Continúan los desvaríos alrededor de la macroquedada marrullera con resultado de muerte a la vera del Manzanares. Y digo desvaríos, dislates y demás porque, mientras la policía hacía su trabajo para dar con los autores del homicidio/asesinato de un seguidor, los políticos, también los hay en esto del balompié, no dejan de hacer el ridículo más atroz, echando balones fuera y responsabilizando a otros…

Ahora no se puede insultar en un estadio. No seré yo quien critique una decisión que aboga por la actitud cívica pero existen condicionantes que me hacen sospechar. La primera: Hacer de esto ¡un asunto de Estado!

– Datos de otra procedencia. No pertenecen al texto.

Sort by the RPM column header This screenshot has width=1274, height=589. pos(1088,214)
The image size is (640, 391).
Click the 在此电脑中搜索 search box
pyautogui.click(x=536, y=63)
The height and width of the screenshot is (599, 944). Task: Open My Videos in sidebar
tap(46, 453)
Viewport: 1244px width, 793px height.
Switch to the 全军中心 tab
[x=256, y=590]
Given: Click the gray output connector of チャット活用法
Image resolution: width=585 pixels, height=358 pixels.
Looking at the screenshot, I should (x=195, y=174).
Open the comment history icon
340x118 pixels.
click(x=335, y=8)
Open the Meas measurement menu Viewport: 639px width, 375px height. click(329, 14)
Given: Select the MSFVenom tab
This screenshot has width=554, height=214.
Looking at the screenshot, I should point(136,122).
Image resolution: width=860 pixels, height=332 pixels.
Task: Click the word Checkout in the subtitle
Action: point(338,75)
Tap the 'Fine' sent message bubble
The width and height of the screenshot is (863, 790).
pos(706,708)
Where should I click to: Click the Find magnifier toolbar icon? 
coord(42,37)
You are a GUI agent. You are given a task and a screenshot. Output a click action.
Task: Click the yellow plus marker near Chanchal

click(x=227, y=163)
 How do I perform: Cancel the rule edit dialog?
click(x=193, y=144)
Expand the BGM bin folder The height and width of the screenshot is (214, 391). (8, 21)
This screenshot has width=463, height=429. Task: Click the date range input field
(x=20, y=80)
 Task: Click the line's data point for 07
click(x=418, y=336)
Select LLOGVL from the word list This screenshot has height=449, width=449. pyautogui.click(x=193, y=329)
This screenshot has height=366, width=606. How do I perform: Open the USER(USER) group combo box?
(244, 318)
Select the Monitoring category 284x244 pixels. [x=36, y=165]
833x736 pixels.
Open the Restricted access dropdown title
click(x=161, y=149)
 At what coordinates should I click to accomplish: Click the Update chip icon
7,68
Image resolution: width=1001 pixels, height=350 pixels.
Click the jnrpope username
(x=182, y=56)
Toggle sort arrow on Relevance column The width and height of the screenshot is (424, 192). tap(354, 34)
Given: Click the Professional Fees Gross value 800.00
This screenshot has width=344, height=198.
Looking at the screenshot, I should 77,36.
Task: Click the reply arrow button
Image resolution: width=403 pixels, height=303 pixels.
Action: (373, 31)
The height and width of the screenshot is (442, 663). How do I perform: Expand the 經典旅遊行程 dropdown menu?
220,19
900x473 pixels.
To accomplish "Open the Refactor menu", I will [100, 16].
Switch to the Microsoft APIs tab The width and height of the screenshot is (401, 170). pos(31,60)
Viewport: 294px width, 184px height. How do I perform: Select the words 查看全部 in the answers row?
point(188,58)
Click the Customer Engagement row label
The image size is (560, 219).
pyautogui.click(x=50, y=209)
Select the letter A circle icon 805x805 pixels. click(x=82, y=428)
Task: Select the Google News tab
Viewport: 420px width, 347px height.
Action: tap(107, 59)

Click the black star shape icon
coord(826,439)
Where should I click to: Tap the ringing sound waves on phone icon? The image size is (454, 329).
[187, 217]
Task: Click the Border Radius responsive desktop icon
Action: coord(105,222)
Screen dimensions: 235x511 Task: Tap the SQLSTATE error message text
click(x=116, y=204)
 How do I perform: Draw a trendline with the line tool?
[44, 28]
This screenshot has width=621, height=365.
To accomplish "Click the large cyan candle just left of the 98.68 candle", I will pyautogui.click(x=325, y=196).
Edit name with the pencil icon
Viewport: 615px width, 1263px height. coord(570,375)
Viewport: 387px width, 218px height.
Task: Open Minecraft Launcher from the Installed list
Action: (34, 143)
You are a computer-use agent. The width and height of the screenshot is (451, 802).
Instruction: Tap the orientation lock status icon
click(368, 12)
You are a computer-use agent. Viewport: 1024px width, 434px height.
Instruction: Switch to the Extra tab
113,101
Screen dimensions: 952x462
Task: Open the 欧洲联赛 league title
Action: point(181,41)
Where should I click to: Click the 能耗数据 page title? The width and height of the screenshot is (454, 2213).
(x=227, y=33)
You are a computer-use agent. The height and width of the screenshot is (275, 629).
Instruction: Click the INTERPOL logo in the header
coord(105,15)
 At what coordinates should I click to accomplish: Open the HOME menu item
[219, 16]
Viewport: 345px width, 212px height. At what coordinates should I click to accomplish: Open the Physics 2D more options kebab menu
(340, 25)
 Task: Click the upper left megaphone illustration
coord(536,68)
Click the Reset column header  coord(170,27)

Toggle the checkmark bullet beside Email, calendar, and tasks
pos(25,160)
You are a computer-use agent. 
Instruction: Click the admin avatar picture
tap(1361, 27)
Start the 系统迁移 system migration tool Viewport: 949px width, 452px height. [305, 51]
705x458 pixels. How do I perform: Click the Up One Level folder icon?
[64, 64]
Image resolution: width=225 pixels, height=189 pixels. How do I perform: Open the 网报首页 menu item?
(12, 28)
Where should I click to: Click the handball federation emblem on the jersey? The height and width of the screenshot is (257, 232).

Me parece bien aunque no veo claro aquello de poner puertas al campo. Es algo así como cuando el árbitro decide sacar la primera tarjeta a los 45 segundos de partido por una acción que se solventaría con una advertencia (excepción hecha de Vinnie Jones). Los futboleros dirían aquello de que “ha puesto el listón demasiado alto”. Y creo que en materia de insultos se ha ido en esta línea y no porque no sea reprobable la descalificación acordándose de la familia del árbitro, del jugador contrario o de la afición que ocupa el tercer anfiteatro… El problema de su aplicación también hay que buscarlo en las comparativas.

Si un aficionado que abona 300 euros por el abono o 30 euros por la entrada para ver a su equipo, en un momento de arrebato irracional (sí, irracional) suelta por esa boquita que Dios le ha dado una barbaridad, se juega su cabeza como espectador para sufrir una metamorfosis kafkiana que lo convertirá en un hooligan violento.